Escenificadas entre Francia y Bélgica, donde Vásquez vivió varios años antes de instalarse en Barcelona, las historias de Los amantes ponen en acto algunas de las razones que me llevan a considerarlo uno de los mejores escritores del momento -y conste que ni siquiera estoy diciendo hispanoamericano.
Los personajes de Los amantes experimentan un desplazamiento del confort de sus existencias habituales, que torna inevitable la asunción de su más profunda humanidad. Madame Michaud pierde la casa amada en El regreso, viéndose forzada a reconstruir su identidad. En El inquilino, Georges comprende que un fantasma se ha instalado para siempre entre él y su esposa. Oliveira, protagonista de La vida en la isla de Grimsey, da un tajo profundo para liberarse de su pasado y comprende al fin que necesitará otro, si es que quiere abrirle paso al futuro. Cada uno de ellos es un eco de la figura del escritor, un reflejo de la condición sine qua non de su existencia: son en tanto aceptan -algunos por libre elección, otros impulsados por la fatalidad- que en este tiempo tan pródigo en anestesias, sólo siente y piensa profundamente quien rompe con el capullo de su comodidad -es decir, quien se des-instala.
Pero no se trata de viajeros profesionales del alma, habituados a no aferrarse a nada; ni de turistas que lo ven todo por encima, consagrándose a la superficialidad. Los personajes de Vásquez no se exponen al viaje, al desplazamiento porque les parece exótico. En todo caso abrazan el dolor como una oportunidad. Condenados a una incomodidad cierta -el bulto en el cuello del protagonista de En el café de la République, el miedo de Zoé en Los amantes-, convierten la falta de equilibrio en impulso. Y en ese cambio de marcha se formulan las preguntas que cuentan: sobre la dificultad para entendernos unos con otros, sobre la capacidad que tenemos -o no- para convertir nuestras existencias en (obra de) arte, sobre la posibilidad -o imposibilidad- de asimilar físicamente tanto el dolor como el amor. Quiero decir: Vásquez no es denso -por el contrario, es todo un narrador- pero no escribe sobre boludeces. Si se permite el lugar común del acápite de Eleanor Rigby (‘¿De dónde viene toda la gente solitaria?’) es porque entiende la importancia de que nos respondamos dónde vamos todos nosotros -solitarios por puros partícipes de la condición humana.

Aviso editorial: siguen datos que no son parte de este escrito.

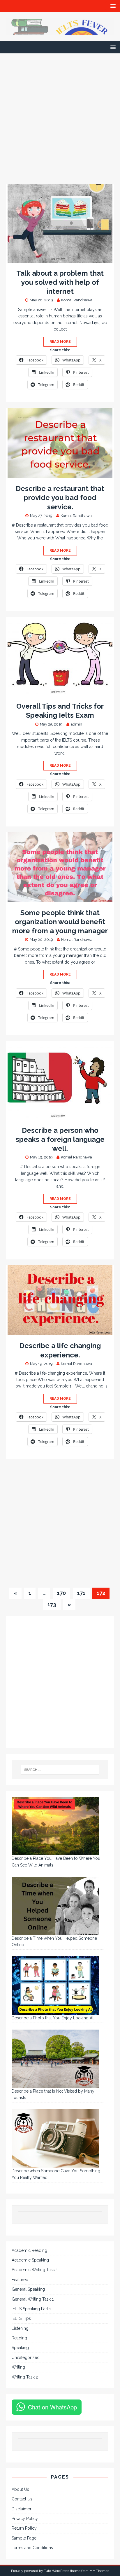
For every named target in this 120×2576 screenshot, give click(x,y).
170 (61, 1593)
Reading (19, 2338)
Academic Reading (29, 2250)
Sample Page (24, 2538)
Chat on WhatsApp (52, 2407)
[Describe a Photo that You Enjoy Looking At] (55, 1985)
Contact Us (22, 2499)
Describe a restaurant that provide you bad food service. (60, 497)
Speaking (20, 2347)
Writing (18, 2367)
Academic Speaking (30, 2260)
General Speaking (28, 2289)
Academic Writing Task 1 (35, 2269)
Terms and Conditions (32, 2547)
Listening (20, 2328)
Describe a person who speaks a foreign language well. (60, 1139)
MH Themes (99, 2571)
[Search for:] (60, 1770)
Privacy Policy (25, 2518)
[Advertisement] (60, 122)
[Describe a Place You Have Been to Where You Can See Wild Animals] (55, 1826)
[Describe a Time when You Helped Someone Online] (55, 1906)
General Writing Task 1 (33, 2299)
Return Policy (24, 2528)
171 (81, 1593)
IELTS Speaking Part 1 (31, 2308)
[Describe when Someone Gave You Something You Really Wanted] (55, 2138)
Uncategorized (26, 2357)
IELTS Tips (21, 2318)
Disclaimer (21, 2509)
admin (76, 724)
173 (51, 1604)
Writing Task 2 (25, 2377)
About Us (20, 2489)
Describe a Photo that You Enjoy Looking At (52, 2018)
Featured (20, 2279)
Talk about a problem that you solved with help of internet (60, 282)
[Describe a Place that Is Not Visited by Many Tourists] (55, 2059)
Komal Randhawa (76, 300)
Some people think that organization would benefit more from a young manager (60, 921)
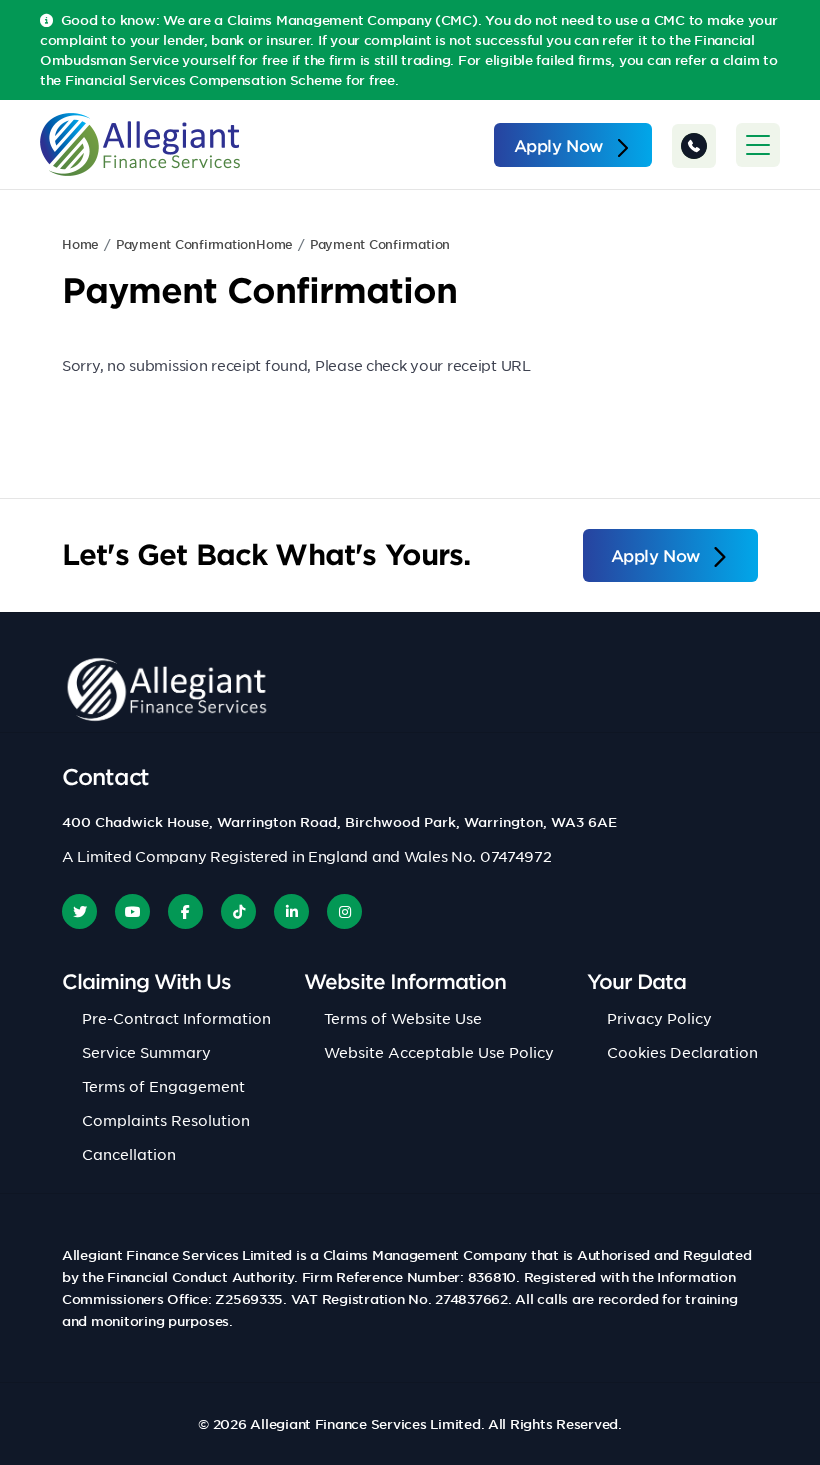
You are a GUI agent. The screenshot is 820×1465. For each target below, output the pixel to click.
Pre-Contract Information (176, 1018)
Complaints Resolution (166, 1120)
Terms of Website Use (403, 1018)
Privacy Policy (659, 1018)
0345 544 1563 (694, 146)
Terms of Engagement (163, 1086)
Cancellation (129, 1154)
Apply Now (558, 145)
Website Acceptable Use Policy (439, 1052)
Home (80, 244)
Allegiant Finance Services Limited (365, 1424)
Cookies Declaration (682, 1052)
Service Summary (146, 1052)
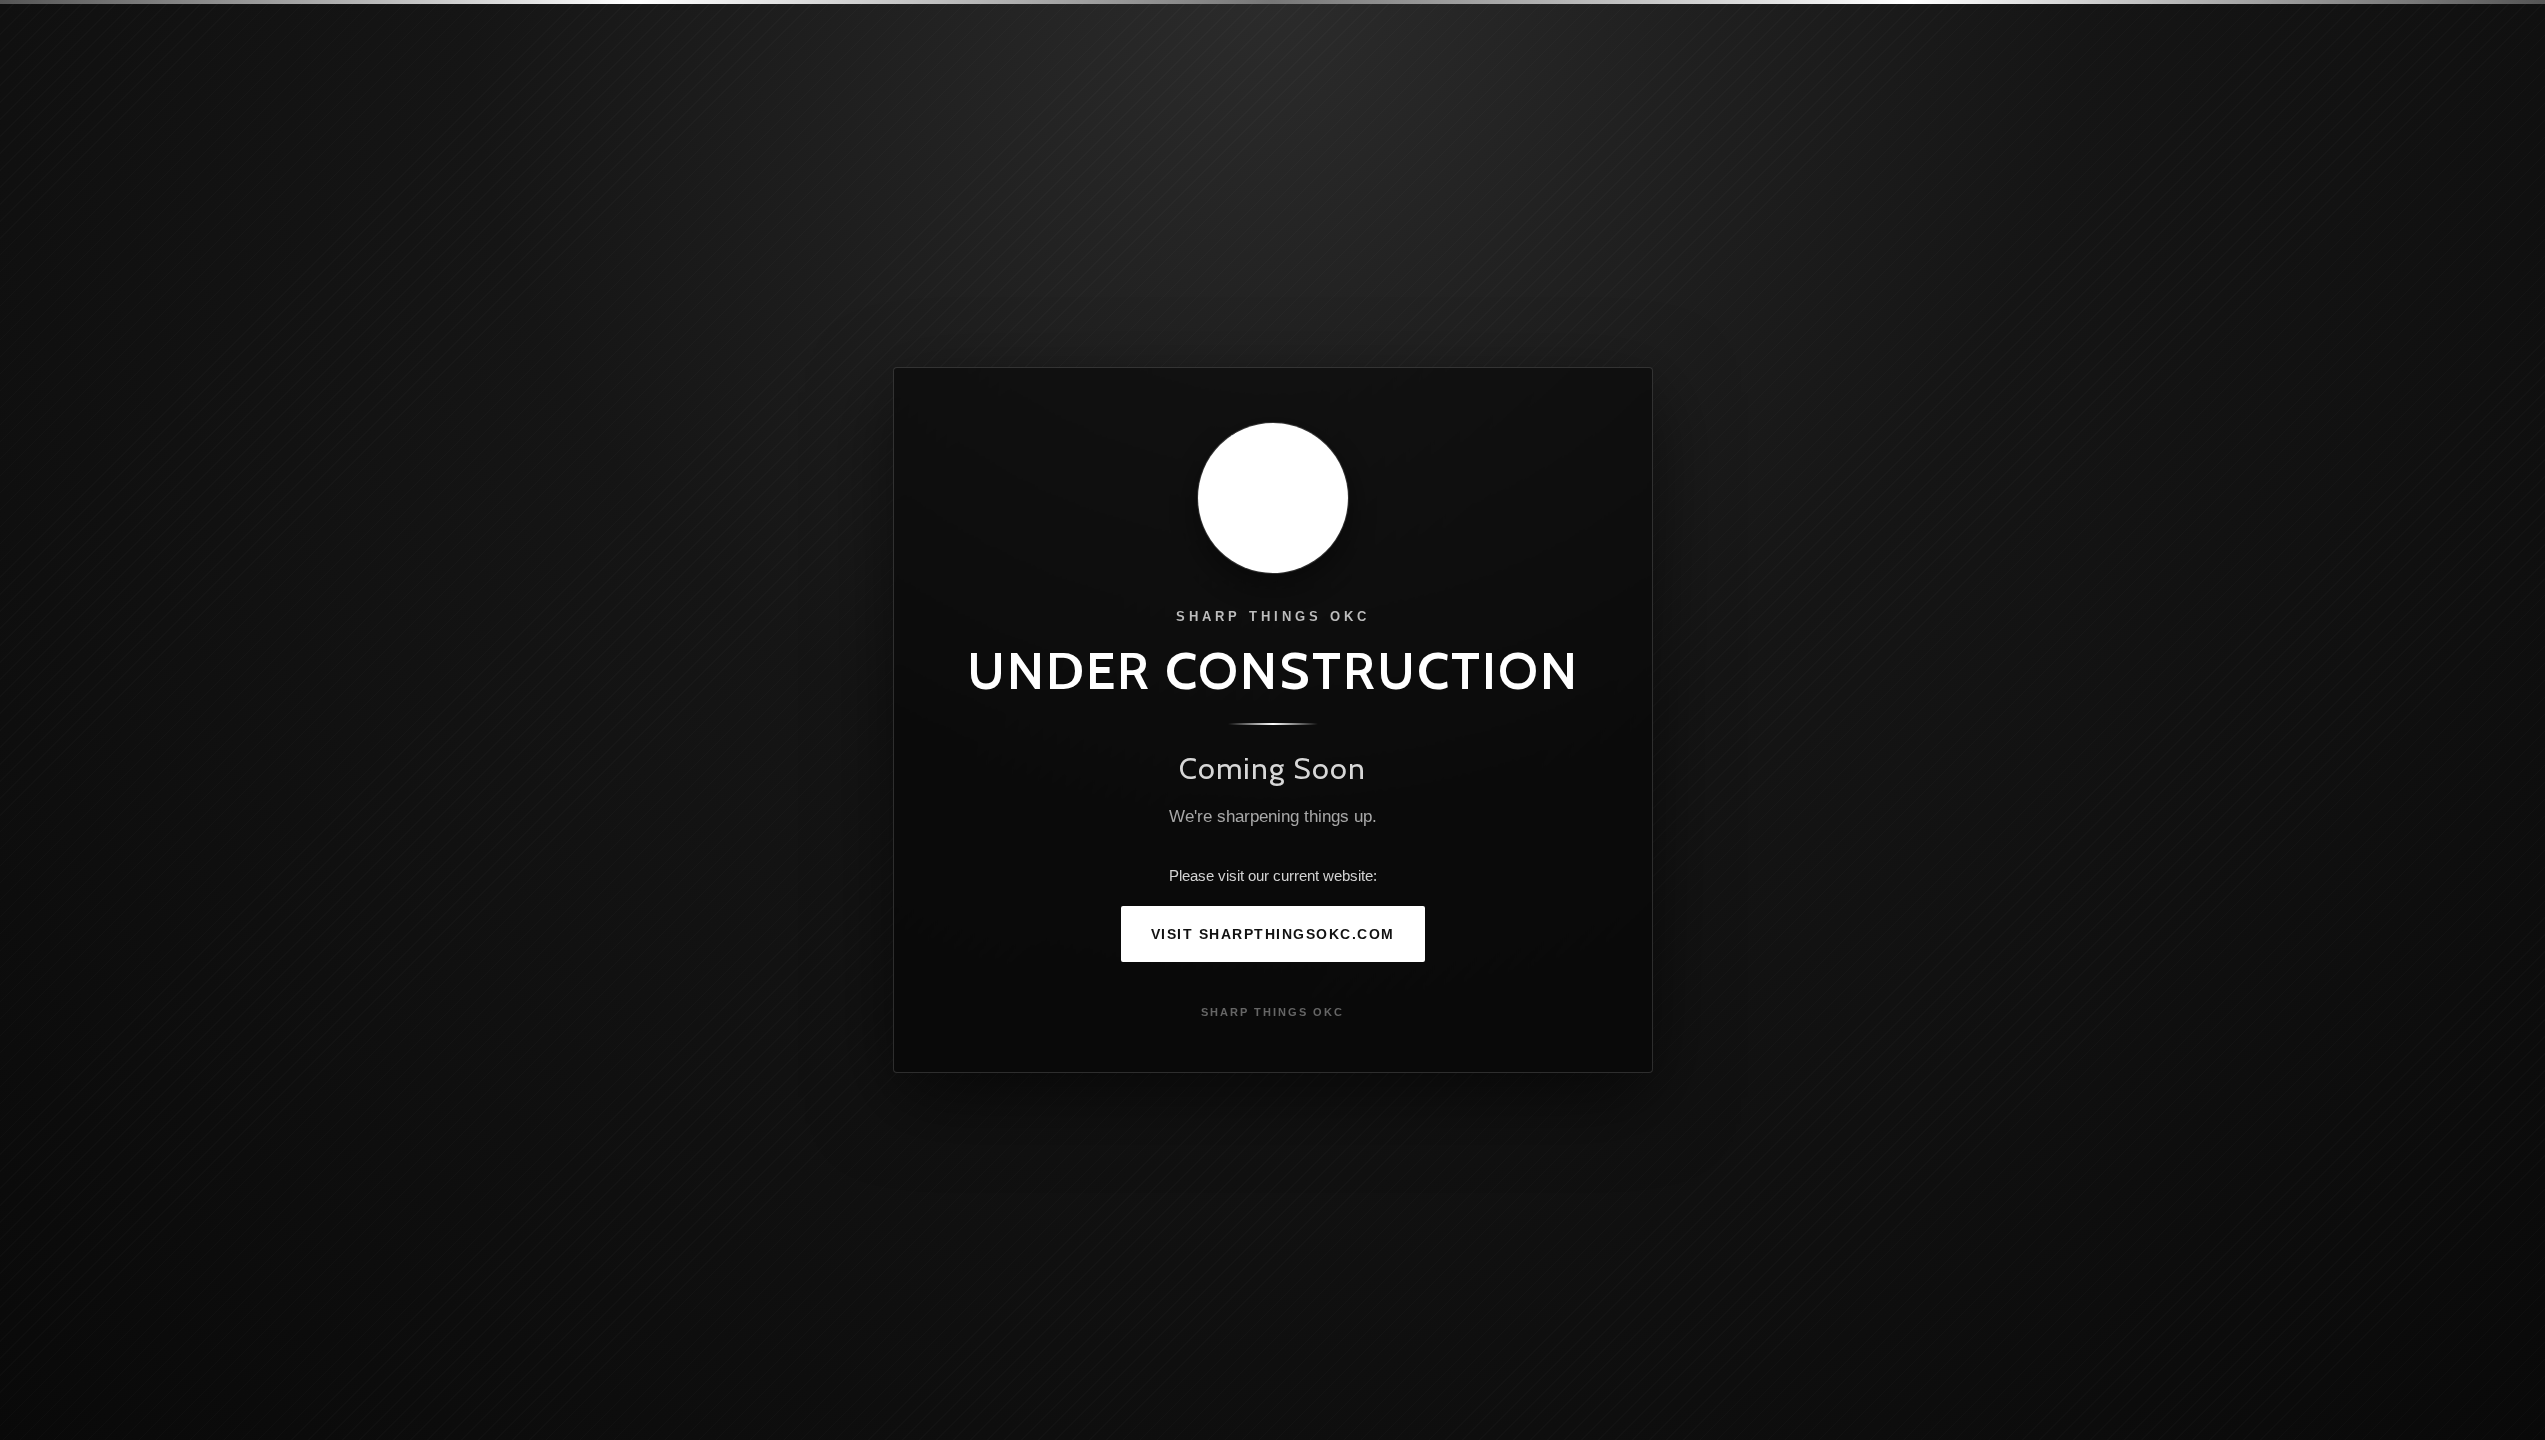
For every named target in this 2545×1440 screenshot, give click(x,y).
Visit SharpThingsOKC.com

Lo que también entiende Vásquez -y esto es crucial en cualquier escritor- es el rol de la literatura en este tránsito. Escribir es ‘estar probando un par de ojos nuevos’, como dice en Los amantes de Todos los Santos. La ficción es lo que produce la ruptura -siempre efímera, a nuestro pesar- de ‘la cortina que separaba este mundo y el otro’, permitiéndonos ver lo eterno en lo efímero, el arte imperecedero en el gesto casual, el sentido que subyace al caprichoso fenómeno de la vida. Literatura como aleph, como conjuro que niega las constricciones del tiempo -estaríamos ciegos sin ella.
Ayer leí una entrevista a Harlan Ellison, donde decía: ‘Una especie que puede pintar el techo de la Sixtina, escribir Moby Dick y poner a alguien en la luna no necesita resignarse a las hamburguesas de McDonald’s, las novelas de Judith Krantz y American Idol’. Yo leo a Juan Gabriel Vásquez porque forma parte de los conjurados: aquellos que no se resignan.